Vellum Venom Vignette: A Bronco cannot change its stripes
Perhaps my headline is a bit misleading: The Bronco is neither a zebra nor a tiger. It is a cow, a cash cow of the highest order. Ford’s decision to tweak the T6 truck platform to give Jeep’s Wrangler a legit competitor was brilliant and long overdue. Dearborn hit another home run by extending the Bronco brand into the C2 platform via the Bronco Sport soft-roader presented here. Sure, it’s not “the real” Bronco, but it is precisely what the market demands: mall crawling and high(er) speed family hauling.
The Bronco Sport’s styling and off-road upgrades are still true(ish) to the Bronco name, but then Ford threw us another bone: a set of throwback decals and interior trim taking us back to a simpler time. Then the company gave the vehicle the name it so truly deserves: Free Wheeling.
The Bronco Sport Free Wheeling proves Ford is focused. The company is no longer fearing its great escape from passenger-car mediocrity; as it is clear that Dearborn’s crew has no interest in fighting Toyota and Honda for sedanlette scraps. Why bother, when it is far more profitable to be a maverick and take a path that others can’t possibly travel?
C2 platform jokes aside, Ford is indeed capitalizing on the trim levels that made the company so special. (It’s about time, considering how leveraged the Dodge brand is to trims like Demon, Scat Pack, etc.) The 1970s Free Wheeling package is both obscure and tragically neglected, just like other limited production whoppers from the era like Swinger (Dodge Dart), Palm Beach (Buick LeSabre), and Talisman (Cadillac Fleetwood). In 2023’s sea of globalized mediocrity, new interpretations of these retro names and their bolder trimmings are welcome dashes of uniqueness.
Naming conventions aside, let’s get back to the Bronco Sport’s color gradient stripes. These beauties are actually a staple of 1970s graphic design, a multi-disciplinary trade applicable to any industry. Even the U.S. government made a big deal about graphic design; you can see excellent examples of the era on this Instagram account. Graphic designers working for government entities and corporations usually reduce complex themes and mission statements into a simple image, one that is easily to process and remember. Your favorite might be the NASA “worm” logo, which also made its triumphant return just a few years back.

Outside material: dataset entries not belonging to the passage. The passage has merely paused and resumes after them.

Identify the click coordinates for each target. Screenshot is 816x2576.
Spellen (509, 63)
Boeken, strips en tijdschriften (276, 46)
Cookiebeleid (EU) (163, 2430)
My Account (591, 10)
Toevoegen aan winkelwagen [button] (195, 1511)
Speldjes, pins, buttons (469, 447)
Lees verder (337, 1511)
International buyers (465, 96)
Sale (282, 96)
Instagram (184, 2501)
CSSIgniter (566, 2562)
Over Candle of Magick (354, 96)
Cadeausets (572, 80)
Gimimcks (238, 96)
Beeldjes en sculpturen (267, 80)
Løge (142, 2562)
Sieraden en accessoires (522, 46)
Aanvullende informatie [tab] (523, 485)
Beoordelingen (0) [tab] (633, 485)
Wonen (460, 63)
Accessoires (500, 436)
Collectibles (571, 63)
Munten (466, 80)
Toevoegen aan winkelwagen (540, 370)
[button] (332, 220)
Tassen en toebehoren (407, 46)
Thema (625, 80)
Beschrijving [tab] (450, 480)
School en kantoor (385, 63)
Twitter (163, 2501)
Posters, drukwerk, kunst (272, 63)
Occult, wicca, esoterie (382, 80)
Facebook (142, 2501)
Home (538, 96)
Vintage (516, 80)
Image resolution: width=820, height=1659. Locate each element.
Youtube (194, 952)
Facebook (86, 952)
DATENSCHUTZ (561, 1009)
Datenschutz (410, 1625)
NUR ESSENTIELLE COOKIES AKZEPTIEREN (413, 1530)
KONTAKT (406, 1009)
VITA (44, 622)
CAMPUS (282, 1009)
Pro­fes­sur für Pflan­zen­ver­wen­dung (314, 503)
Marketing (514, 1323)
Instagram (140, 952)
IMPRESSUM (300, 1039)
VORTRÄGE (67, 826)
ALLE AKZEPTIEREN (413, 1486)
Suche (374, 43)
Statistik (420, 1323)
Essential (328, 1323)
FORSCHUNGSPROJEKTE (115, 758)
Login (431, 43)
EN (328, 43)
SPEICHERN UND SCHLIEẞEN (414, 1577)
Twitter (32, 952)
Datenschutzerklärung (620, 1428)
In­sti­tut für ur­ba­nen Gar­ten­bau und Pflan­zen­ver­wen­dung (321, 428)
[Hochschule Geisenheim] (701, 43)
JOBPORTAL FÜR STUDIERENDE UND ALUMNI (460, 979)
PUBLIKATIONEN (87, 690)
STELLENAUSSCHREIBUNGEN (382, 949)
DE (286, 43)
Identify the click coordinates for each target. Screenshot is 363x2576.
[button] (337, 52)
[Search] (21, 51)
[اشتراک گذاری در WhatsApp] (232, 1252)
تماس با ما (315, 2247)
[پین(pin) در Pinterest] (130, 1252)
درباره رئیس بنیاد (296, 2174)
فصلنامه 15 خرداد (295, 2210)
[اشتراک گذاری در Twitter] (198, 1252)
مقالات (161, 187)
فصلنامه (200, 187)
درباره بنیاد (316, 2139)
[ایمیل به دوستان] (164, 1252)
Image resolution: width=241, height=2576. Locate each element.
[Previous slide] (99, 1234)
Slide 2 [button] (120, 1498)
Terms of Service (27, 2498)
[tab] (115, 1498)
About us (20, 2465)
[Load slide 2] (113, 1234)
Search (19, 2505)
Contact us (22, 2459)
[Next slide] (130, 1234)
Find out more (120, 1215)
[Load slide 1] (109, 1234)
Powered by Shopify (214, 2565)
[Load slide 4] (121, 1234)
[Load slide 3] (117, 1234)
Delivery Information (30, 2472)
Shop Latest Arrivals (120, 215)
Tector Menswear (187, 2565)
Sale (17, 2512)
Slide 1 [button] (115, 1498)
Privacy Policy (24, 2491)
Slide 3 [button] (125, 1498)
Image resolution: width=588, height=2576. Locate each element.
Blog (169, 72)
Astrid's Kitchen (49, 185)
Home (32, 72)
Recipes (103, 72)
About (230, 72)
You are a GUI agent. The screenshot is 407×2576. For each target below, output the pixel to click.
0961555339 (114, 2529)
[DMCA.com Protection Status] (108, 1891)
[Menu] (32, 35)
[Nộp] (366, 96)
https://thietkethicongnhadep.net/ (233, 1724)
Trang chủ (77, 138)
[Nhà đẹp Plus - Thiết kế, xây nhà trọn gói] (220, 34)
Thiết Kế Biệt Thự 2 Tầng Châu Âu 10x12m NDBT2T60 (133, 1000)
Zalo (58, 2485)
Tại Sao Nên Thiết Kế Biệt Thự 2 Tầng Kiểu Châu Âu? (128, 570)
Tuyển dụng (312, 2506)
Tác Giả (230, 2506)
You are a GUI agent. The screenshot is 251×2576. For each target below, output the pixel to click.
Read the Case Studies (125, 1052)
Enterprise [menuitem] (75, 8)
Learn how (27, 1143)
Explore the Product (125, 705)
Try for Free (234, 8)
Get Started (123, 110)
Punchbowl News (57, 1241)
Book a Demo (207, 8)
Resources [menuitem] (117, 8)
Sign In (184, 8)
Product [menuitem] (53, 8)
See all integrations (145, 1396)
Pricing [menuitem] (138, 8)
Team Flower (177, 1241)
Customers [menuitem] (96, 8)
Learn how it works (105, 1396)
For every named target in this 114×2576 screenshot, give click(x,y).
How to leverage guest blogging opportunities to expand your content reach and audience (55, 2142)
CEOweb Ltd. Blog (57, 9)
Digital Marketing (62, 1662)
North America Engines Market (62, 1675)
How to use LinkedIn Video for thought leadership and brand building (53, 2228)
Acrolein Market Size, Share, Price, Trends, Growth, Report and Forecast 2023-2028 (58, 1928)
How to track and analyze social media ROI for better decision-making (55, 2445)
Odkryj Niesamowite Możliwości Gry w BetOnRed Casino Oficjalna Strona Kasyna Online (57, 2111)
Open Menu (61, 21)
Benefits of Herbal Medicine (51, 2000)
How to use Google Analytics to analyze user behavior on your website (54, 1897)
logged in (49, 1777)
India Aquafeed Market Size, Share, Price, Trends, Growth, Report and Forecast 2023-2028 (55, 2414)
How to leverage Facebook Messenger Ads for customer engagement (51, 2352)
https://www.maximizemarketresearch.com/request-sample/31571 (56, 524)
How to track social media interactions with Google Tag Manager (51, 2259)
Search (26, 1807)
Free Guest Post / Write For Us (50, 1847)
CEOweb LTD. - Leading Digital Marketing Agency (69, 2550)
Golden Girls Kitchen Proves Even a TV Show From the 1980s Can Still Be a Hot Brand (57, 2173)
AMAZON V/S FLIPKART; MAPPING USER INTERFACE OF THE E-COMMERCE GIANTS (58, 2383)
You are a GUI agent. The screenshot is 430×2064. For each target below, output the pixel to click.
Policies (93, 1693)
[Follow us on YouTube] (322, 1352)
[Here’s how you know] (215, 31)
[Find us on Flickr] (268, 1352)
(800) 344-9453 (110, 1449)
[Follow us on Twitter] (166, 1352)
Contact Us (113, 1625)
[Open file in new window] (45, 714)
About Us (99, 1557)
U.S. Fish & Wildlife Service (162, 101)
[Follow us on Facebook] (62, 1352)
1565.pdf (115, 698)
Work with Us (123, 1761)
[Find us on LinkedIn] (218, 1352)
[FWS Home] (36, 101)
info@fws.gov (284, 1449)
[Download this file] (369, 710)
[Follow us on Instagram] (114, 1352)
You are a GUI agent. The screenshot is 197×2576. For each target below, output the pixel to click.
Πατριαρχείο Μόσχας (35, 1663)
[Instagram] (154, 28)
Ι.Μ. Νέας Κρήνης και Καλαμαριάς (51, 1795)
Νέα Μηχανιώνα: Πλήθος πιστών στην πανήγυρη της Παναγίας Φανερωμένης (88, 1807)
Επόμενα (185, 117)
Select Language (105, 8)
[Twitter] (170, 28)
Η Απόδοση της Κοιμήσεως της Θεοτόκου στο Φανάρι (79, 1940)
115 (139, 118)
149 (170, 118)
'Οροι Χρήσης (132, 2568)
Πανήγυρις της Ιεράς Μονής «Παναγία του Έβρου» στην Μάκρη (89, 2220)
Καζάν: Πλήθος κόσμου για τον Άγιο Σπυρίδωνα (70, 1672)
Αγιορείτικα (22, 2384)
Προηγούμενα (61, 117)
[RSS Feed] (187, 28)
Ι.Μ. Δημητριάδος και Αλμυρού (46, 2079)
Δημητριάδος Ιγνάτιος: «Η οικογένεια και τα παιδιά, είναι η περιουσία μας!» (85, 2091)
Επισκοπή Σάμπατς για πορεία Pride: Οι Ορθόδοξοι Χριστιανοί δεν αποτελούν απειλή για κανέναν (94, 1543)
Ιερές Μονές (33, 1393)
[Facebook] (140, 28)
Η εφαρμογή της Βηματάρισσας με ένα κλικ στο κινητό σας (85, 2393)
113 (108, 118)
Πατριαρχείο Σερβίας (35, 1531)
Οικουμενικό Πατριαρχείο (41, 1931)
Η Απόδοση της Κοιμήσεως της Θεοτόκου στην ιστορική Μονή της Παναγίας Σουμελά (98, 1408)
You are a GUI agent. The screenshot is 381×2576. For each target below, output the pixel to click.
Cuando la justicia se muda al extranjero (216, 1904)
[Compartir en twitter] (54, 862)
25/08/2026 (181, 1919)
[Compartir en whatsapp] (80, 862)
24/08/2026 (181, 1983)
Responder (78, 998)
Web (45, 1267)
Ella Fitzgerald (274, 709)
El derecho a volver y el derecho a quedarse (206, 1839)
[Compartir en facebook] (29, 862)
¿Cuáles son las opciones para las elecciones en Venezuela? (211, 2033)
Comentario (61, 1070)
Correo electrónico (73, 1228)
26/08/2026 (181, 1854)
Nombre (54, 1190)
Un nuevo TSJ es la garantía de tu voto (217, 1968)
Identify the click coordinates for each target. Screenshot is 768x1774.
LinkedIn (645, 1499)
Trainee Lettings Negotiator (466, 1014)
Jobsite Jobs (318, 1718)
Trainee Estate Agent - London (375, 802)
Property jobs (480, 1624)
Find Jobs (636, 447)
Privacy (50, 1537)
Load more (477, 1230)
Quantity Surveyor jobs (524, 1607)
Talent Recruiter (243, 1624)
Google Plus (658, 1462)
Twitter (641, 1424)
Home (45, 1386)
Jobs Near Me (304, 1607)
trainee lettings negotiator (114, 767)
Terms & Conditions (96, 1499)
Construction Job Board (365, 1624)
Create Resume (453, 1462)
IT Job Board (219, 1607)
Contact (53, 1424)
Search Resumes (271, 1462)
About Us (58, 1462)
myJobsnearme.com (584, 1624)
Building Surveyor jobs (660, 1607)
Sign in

Color gradients were a smaller part of this ’70s trend, commercializing a design theme normally reserved for hoity-toity modern art circles. I’d like to think this mass adoption tickled one Mr. Josef Albers a delightful shade of pink. Or perhaps the noted color theorist felt the joy in shades of red mixed with increasing amounts of white?
No matter, the Free Wheeling color gradient stripes on Ford trucks/vans/Pinto wagons offered the requisite amount of fun for buyers in the 1970s who were looking for a brighter, more cheerful vehicle to present themselves to the world. Perhaps the color gradient trim played well with many Americans’ notion of embracing their own need for freedom in the 1970s—or perhaps that theory goes a bridge too far, even in automotive design and branding.
However you skin it, spicing up cars with graphics was a big deal in the 1970s. Every Detroit automaker needed to sell more sizzle and less steak. Screaming chickens on Firebirds are the best example of the breed, but the designers knew that making 5-mph bumpers, pillared hardtops, and plastic-y interiors sexy wasn’t gonna be easy on any car. But they made it work: Check out the seventh-generation Thunderbird’s sales if you don’t believe me.
But it is not a stretch to suggest that today’s younger car buyers feel the same state of malaise as referenced by Jimmy Carter, so perhaps a bright collection of decals and interior fabrics are absolutely needed for the 2024 model year.
If so, history repeats itself. Those who are attuned to the cyclical nature of human existence can capitalize on that knowledge, and the good people behind the branding of the Ford Bronco are hopefully enjoying the multi-colored fruits of their labor. That said, pushing a retro agenda in a design studio can only go so far, as Josef Albers was likely right when he said: “Traditionally art is to create and not to revive. To revive: leave that to the historians, who are looking backward.”